§ Work instruction: Copy every line of the entries that includes the word "thumbnail".

§ Record excerpts:
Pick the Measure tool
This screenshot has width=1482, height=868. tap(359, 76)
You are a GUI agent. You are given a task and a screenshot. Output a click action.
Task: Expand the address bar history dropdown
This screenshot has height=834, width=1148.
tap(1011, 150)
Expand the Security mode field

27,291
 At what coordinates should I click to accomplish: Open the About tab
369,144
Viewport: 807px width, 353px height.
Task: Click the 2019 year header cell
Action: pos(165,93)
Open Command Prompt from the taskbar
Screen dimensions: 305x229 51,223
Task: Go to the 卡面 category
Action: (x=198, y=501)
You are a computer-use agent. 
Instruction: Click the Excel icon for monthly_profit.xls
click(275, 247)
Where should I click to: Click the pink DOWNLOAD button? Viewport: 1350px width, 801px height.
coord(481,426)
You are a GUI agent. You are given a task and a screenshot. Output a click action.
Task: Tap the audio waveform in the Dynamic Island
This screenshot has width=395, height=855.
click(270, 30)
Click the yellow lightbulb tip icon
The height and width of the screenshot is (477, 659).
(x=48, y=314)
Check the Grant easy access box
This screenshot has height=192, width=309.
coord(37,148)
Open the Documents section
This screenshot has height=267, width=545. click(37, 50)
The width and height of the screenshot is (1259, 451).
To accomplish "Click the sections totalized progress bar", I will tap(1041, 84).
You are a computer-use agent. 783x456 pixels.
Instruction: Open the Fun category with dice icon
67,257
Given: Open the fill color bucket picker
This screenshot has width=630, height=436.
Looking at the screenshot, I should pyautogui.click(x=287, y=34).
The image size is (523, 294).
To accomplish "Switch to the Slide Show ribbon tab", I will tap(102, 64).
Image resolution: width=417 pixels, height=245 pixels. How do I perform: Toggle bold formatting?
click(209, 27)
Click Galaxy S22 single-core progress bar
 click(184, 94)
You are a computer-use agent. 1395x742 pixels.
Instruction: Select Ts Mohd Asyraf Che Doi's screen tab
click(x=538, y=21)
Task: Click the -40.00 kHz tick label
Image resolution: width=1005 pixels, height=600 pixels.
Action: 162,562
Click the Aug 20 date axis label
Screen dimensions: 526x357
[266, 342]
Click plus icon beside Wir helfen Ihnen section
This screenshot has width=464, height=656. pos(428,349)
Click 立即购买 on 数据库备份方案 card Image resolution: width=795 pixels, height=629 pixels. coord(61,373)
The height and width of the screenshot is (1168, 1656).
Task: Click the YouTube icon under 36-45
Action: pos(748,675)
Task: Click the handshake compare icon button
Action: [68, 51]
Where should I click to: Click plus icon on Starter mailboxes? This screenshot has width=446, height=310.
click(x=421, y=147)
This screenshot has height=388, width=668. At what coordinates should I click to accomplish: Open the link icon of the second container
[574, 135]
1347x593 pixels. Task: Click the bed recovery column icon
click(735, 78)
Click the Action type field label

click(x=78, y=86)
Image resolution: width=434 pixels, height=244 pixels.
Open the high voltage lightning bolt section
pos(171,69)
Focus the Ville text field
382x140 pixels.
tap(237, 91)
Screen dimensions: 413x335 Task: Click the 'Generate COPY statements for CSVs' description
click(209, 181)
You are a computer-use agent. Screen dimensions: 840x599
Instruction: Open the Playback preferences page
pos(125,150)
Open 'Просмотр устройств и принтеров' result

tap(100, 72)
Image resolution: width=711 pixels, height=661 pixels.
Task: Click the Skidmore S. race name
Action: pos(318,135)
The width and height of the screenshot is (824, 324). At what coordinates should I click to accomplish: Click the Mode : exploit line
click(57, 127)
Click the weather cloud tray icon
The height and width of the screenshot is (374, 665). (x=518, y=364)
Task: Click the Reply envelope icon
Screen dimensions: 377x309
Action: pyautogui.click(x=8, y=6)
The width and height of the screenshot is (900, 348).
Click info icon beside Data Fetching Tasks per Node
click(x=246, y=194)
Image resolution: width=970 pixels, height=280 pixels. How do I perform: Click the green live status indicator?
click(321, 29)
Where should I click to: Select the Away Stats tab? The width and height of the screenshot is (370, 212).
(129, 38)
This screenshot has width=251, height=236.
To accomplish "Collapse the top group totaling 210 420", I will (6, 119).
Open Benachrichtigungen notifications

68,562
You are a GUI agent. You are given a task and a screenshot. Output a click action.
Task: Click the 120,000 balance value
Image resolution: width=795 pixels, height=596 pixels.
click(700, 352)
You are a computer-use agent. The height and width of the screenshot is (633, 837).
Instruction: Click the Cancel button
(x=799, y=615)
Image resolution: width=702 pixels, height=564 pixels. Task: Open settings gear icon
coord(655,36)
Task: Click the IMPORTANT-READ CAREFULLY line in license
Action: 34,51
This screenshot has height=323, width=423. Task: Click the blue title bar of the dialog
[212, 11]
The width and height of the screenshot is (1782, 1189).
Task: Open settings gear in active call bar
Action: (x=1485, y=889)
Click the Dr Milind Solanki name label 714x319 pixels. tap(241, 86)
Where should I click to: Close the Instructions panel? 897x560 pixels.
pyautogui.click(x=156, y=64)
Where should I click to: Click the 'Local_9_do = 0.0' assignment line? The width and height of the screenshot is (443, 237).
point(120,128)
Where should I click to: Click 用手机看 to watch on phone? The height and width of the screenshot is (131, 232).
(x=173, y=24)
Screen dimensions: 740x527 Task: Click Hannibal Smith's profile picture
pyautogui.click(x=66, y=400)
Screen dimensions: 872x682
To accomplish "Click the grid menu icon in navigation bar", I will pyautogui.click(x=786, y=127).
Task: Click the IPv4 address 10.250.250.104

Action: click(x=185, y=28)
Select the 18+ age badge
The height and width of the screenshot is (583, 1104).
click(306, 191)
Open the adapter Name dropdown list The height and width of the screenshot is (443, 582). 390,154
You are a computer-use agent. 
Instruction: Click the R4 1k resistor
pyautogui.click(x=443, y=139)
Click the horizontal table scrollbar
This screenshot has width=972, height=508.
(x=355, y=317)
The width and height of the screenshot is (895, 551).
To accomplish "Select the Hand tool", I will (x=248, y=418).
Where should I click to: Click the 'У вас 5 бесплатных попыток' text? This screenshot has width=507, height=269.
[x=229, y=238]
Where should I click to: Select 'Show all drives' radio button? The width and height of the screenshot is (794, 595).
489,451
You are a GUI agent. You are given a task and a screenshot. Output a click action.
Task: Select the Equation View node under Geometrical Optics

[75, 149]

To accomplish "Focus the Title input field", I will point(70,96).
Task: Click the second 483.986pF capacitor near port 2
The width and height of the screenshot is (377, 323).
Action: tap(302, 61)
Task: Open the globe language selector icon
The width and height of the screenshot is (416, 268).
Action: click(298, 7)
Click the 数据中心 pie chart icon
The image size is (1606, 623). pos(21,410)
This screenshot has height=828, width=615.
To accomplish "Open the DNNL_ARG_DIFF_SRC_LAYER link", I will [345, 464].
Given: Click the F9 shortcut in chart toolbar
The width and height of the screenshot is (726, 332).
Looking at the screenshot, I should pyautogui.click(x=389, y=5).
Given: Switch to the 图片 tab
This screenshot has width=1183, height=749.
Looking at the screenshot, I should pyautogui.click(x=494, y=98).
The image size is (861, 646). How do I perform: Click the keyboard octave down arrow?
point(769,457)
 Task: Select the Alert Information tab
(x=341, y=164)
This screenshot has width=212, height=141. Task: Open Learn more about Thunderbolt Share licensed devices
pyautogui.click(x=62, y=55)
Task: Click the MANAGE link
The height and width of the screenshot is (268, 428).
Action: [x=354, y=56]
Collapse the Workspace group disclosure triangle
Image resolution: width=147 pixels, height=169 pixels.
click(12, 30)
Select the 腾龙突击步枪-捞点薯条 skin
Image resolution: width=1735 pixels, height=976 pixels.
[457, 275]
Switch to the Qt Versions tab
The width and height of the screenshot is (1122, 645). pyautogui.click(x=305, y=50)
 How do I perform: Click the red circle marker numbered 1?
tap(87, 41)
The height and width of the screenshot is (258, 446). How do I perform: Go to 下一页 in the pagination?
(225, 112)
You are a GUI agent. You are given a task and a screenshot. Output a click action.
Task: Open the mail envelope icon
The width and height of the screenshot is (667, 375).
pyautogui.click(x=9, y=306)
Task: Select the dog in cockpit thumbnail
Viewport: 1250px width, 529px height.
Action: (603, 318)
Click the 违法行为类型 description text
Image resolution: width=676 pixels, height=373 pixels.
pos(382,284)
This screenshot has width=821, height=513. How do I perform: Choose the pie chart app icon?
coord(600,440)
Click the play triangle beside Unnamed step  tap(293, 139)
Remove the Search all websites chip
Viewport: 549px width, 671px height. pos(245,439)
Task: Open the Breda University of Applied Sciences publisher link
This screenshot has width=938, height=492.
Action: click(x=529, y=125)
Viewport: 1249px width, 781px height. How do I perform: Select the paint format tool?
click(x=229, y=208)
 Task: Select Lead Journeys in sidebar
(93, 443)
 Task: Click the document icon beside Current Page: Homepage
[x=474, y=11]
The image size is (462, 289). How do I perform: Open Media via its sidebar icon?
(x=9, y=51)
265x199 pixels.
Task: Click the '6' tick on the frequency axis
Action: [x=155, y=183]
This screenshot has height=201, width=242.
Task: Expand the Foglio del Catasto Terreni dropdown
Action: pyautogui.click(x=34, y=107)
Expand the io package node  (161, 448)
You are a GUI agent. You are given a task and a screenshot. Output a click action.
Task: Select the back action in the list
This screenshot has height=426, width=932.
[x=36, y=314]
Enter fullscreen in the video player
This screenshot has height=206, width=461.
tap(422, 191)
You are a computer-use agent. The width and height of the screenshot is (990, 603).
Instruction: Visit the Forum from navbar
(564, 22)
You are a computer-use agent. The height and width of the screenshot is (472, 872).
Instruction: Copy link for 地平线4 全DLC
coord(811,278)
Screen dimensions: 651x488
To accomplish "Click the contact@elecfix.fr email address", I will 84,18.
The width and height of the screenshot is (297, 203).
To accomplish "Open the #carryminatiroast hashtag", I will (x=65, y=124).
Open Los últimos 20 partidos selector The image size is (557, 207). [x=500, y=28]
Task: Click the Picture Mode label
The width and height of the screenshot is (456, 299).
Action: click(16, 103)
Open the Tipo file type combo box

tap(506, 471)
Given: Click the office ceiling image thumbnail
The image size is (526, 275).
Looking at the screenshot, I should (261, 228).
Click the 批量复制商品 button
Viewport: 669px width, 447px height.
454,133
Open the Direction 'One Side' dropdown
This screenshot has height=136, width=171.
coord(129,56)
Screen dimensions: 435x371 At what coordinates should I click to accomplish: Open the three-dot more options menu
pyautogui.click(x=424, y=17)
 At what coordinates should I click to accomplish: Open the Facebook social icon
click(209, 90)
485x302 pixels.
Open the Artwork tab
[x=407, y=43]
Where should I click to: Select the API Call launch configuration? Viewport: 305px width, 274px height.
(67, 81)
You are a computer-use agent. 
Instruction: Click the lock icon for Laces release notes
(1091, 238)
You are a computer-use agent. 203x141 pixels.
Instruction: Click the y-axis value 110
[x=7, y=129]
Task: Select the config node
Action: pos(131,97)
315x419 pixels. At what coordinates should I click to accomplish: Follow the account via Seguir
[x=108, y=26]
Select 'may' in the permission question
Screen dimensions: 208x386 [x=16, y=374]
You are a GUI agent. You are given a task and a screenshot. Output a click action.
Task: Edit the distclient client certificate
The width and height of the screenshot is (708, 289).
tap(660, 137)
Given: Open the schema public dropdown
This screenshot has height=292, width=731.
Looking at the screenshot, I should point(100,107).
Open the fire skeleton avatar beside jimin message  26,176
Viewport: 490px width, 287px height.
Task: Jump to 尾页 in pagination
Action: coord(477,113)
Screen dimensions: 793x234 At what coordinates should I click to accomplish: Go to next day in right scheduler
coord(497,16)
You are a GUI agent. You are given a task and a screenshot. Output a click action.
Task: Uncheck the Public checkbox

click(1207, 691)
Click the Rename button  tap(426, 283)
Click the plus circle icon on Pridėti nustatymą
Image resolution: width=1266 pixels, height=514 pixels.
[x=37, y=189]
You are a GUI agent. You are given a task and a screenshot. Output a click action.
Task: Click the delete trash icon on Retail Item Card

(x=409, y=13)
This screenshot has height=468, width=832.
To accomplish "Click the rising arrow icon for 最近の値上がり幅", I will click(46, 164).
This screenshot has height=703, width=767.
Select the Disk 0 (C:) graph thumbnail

§ Your response:
Task: Select the dog in cockpit thumbnail
Given: Click the office ceiling image thumbnail
Select the Disk 0 (C:) graph thumbnail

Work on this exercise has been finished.